È il 1978 quando nasce Louise Brown nell’ospedale di Oldham, in Inghilterra. Louise è la prima persona nata grazie alle tecniche di fecondazione medicalmente assistita e grazie a Patrick Steptoe e Robert Edwards – Edwards vince il Premio Nobel per la medicina nel 2010. Le tecniche di fecondazione medicalmente assistita hanno determinato fin dall’inizio della loro applicazione un dibattito sull’opportunità di emanare una legge che le disciplinassero. Per molti anni i tentativi effettuati dal Parlamento sono stati senza risultati.
I giudici fino al 2004 sono intervenuti poche volte per dare una risposta in assenza di una norma in materia, con decisioni che hanno tenuto conto della normativa generale e della Costituzione che è fondata su principi di libertà. La Corte costituzionale è intervenuta una sola volta per sancire che non è esperibile l’azione di disconoscimento di paternità a seguito del ricorso alla fecondazione eterologa con un consenso informato sottoscritto dalla coppia.

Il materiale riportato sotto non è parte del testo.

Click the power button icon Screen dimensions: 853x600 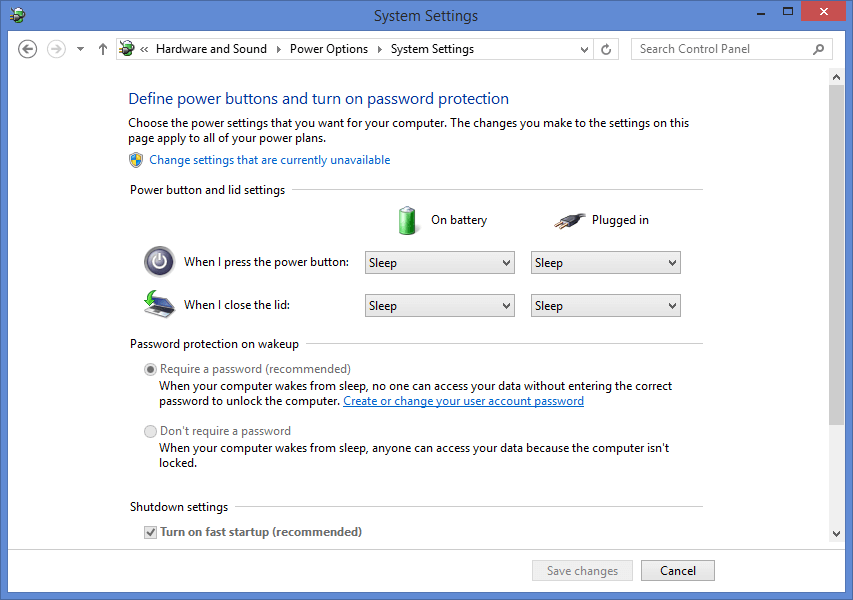159,262
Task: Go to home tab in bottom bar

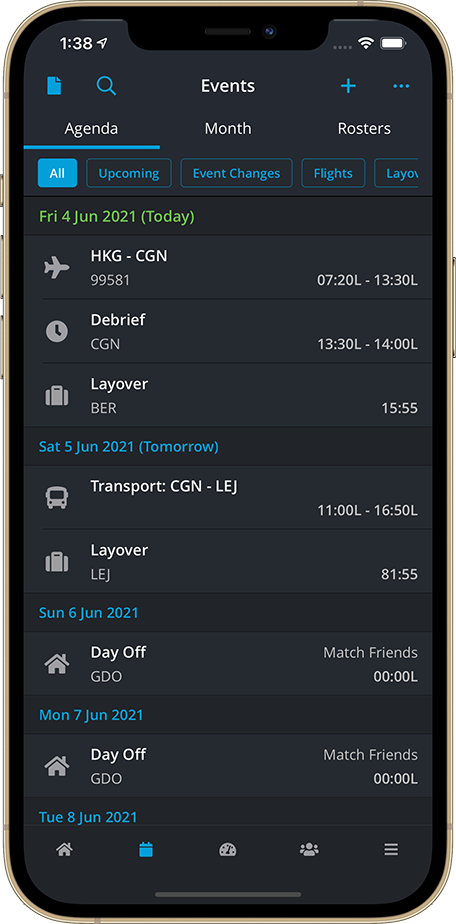Action: click(64, 849)
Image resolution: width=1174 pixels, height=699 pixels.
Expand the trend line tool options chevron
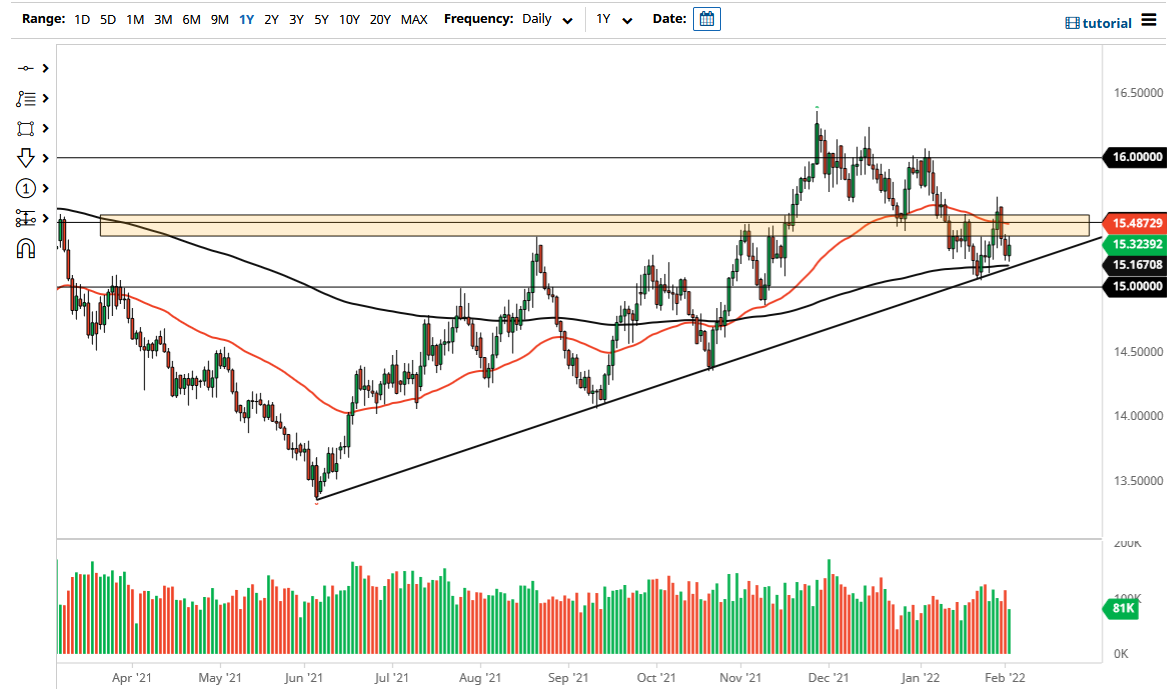pos(44,68)
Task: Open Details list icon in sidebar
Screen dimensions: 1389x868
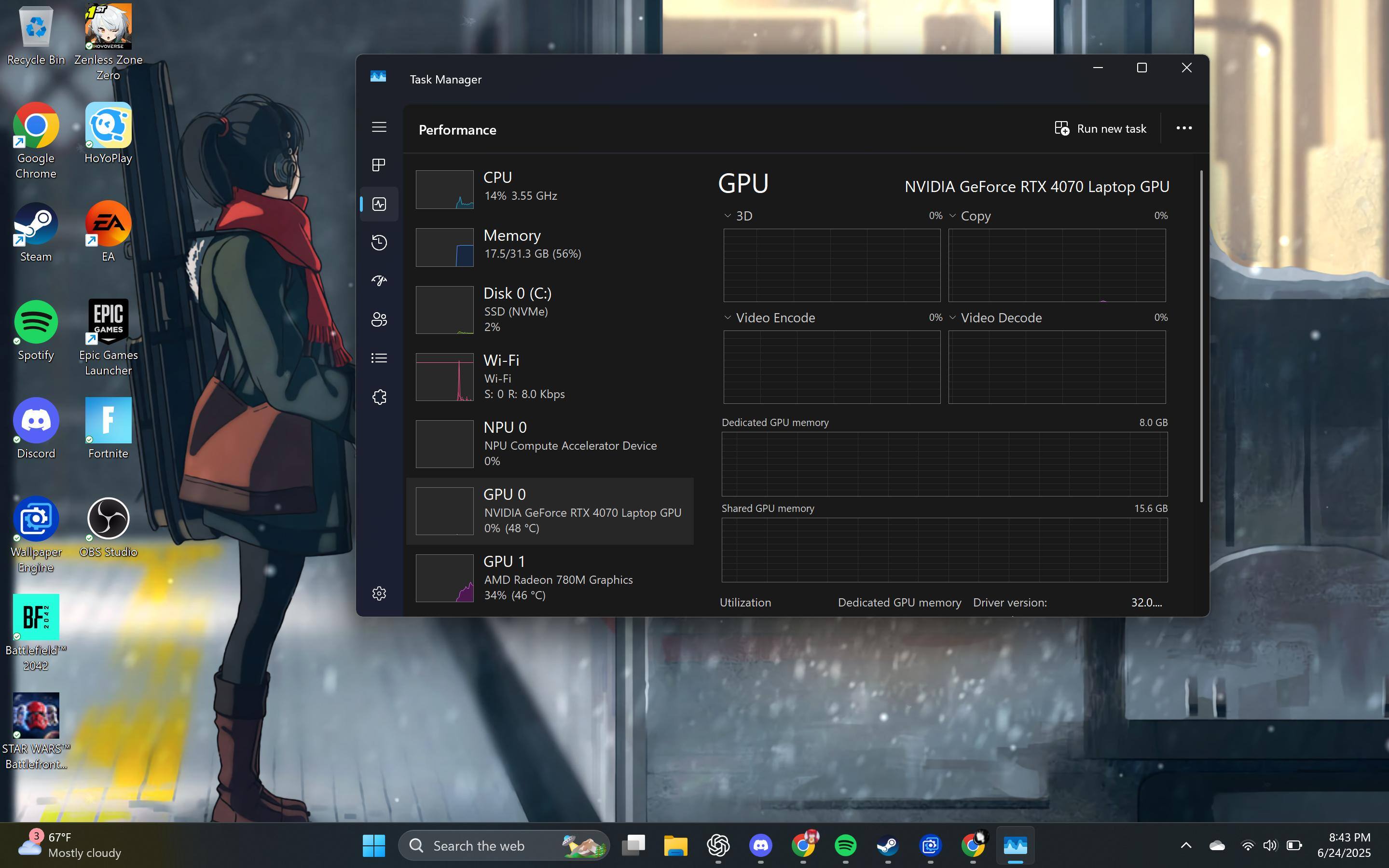Action: pos(379,358)
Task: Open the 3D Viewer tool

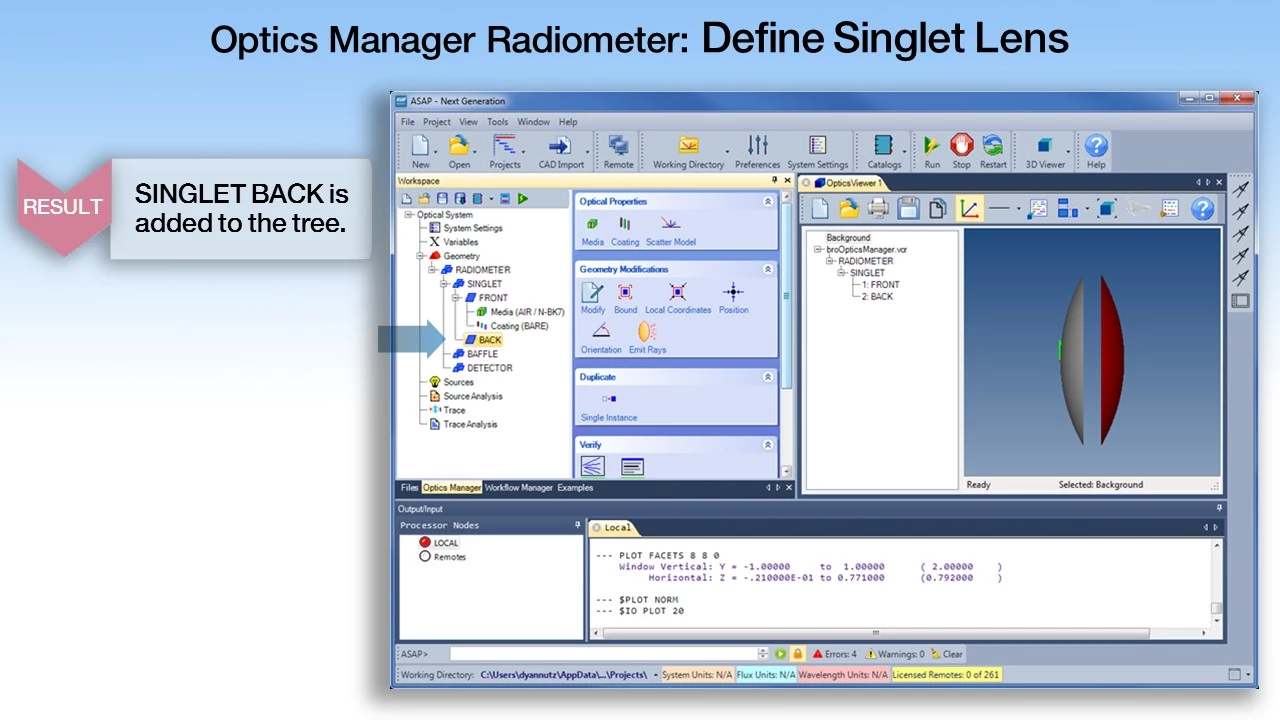Action: tap(1045, 147)
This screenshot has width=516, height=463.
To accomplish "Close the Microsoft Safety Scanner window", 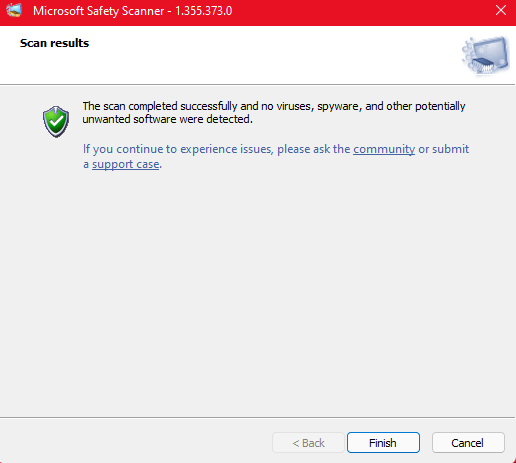I will point(501,10).
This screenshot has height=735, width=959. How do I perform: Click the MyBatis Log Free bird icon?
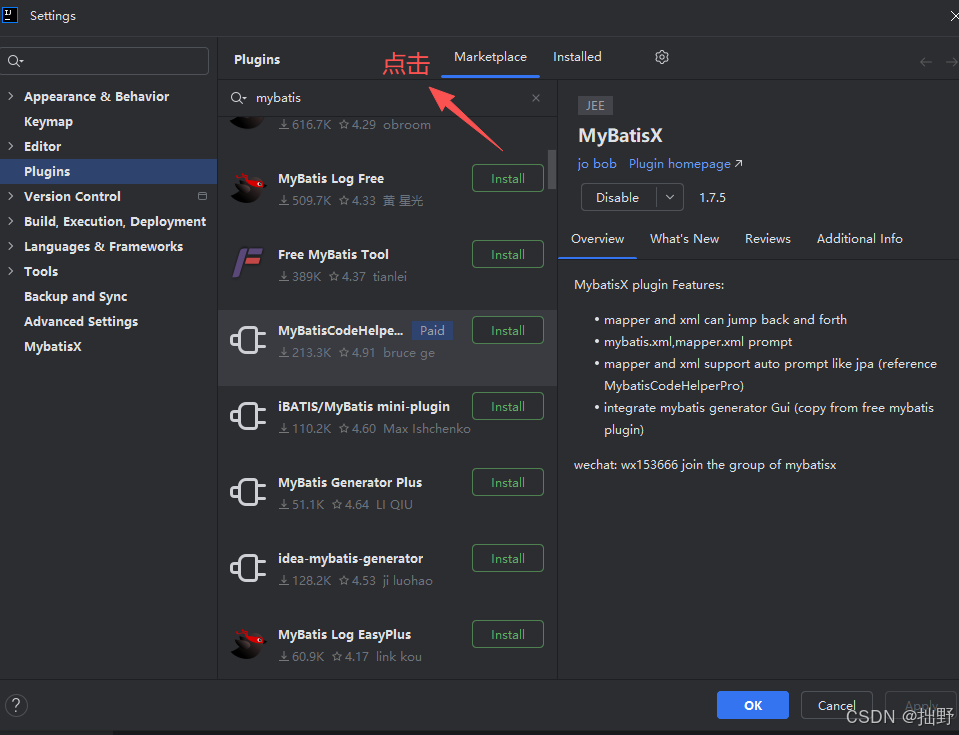(x=248, y=187)
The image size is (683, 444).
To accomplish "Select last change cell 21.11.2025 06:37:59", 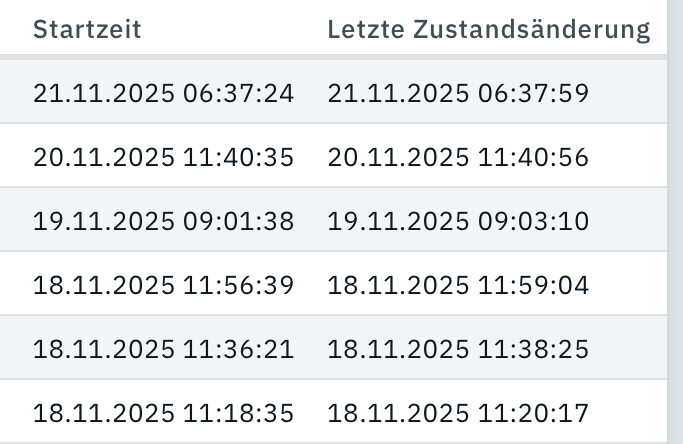I will (x=457, y=93).
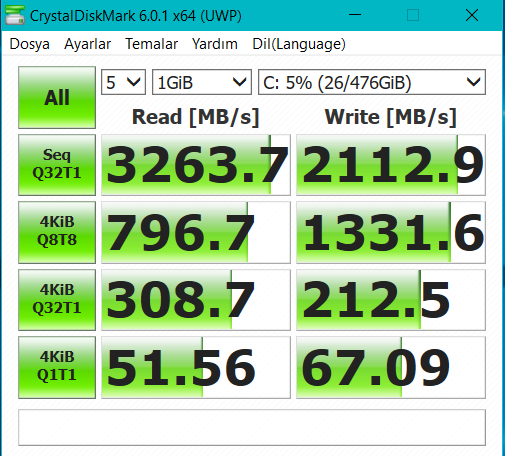Click the Seq read result 3263.7

pos(196,165)
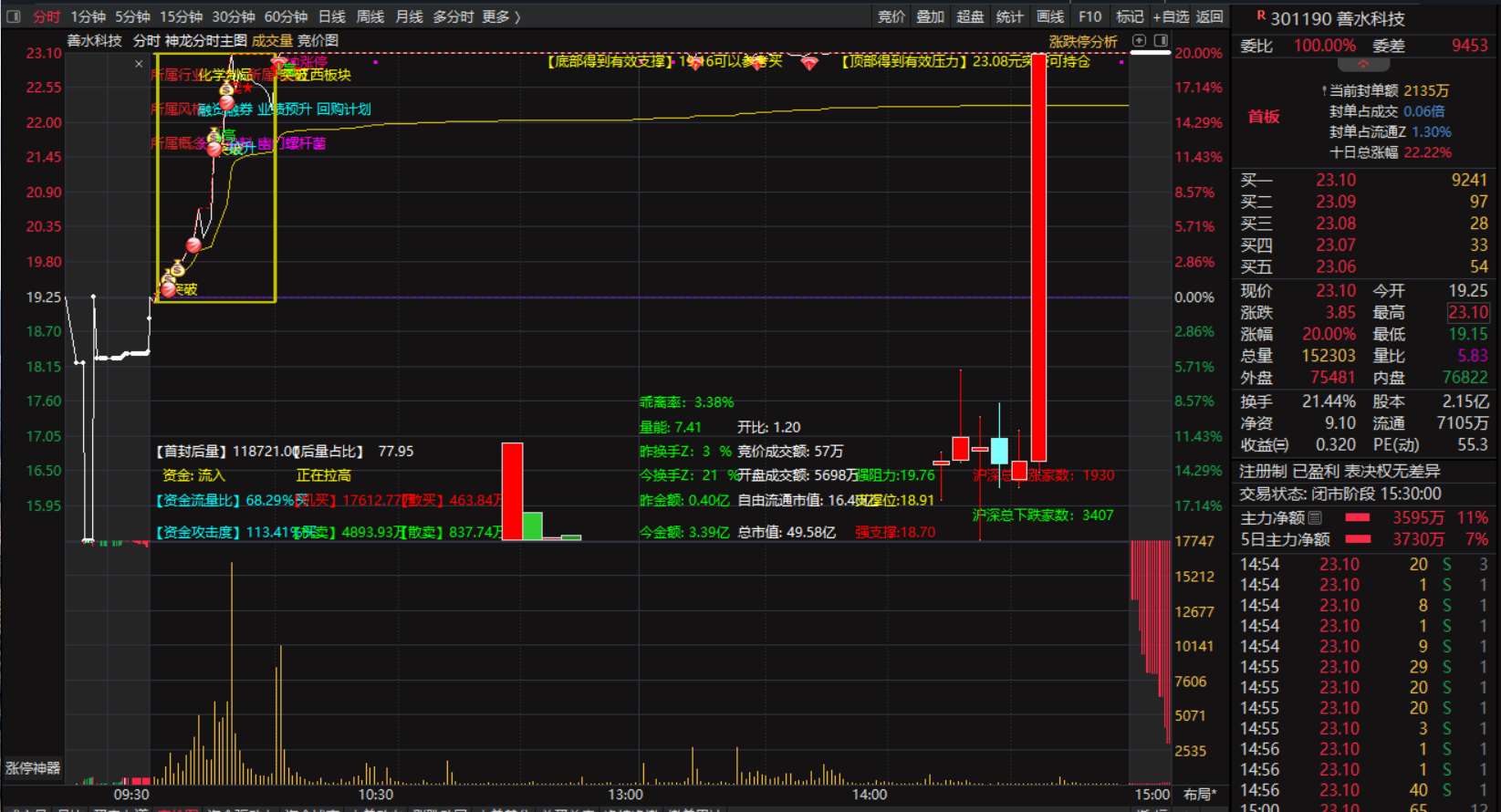Viewport: 1501px width, 812px height.
Task: Click the 涨停神器 label in volume pane
Action: (33, 768)
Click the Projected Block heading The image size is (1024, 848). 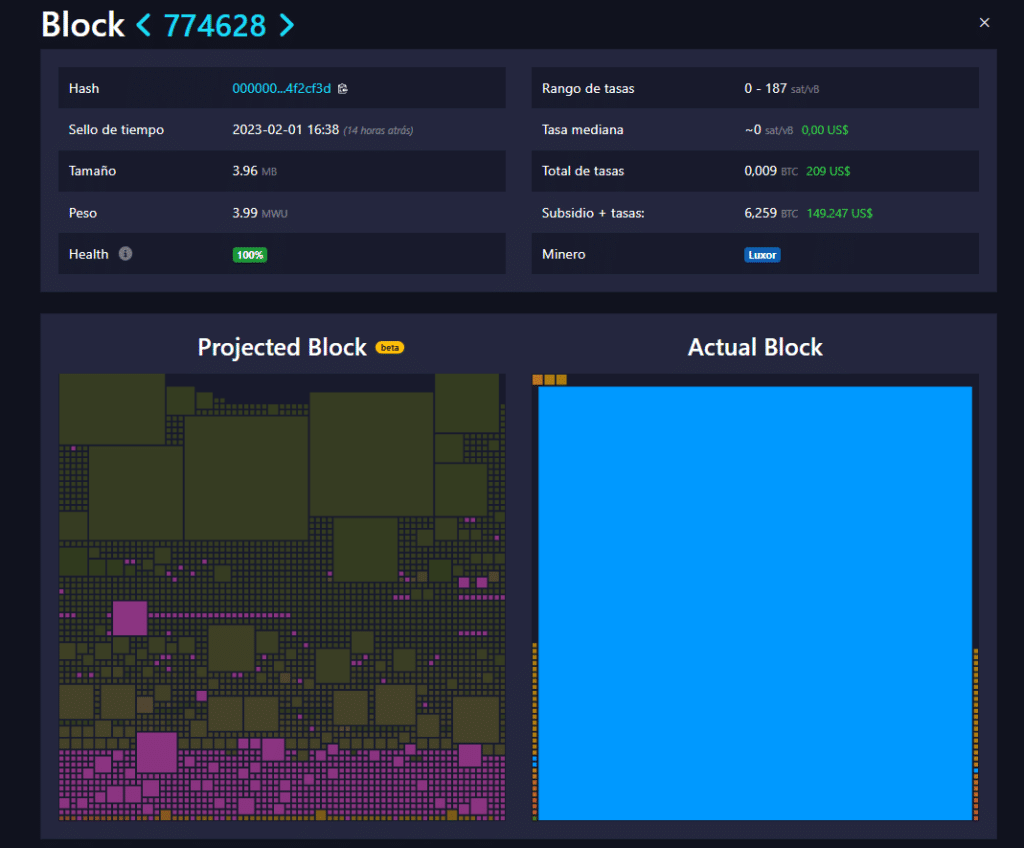[282, 348]
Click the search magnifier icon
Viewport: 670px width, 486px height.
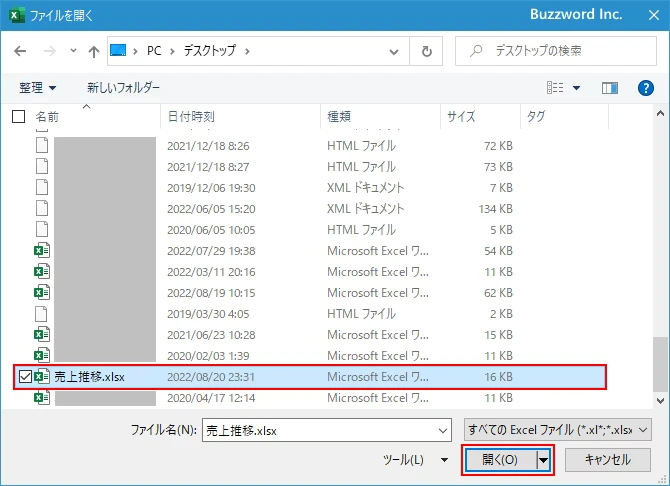pyautogui.click(x=477, y=51)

Il tribunale di Palermo nel 1999 è intervenuto per confermare che anche dopo la morte del partner era possibile trasferire in utero l’embrione crioconservato, perché c’era un consenso informato sottoscritto prima della fecondazione e l’azione determinava un adempimento contrattuale tra i pazienti e il centro medico. Il caso viene riportato impropriamente come fecondazione post mortem, ma di fatto si tratta solo di trasferimento in utero dell’embrione frutto della precedente fecondazione dei gameti. In tema di gravidanza per altri nel 1989, esattamente il 27 ottobre, è stato annullato il contratto di maternità surrogata con un corrispettivo economico, perché affetto da nullità per mancanza, nell’oggetto, dei prescritti requisiti di possibilità e liceità trattandosi di beni che non sono tali dal punto di vista giuridico, ossia le parti del corpo umano, quali gameti e organi della riproduzione, in quanto il soggetto ha sugli stessi soltanto un diritto alla personalità e non un diritto patrimoniale. Le argomentazioni del tribunale di Monza portano alla invalidità del contratto di maternità surrogata a seguito di pagamento. Il punto forte della motivazione sembra incentrarsi proprio sulla inammissibilità, da un punto di vista morale e sociale, della commercializzazione della maternità. Mentre a seguito del divieto di gravidanza per altri introdotto dal codice deontologico del 1995, il tribunale di Roma il 17 febbraio 2000 ha emesso una ordinanza per un caso di utero surrogato solidale, dichiarandolo ammissibile.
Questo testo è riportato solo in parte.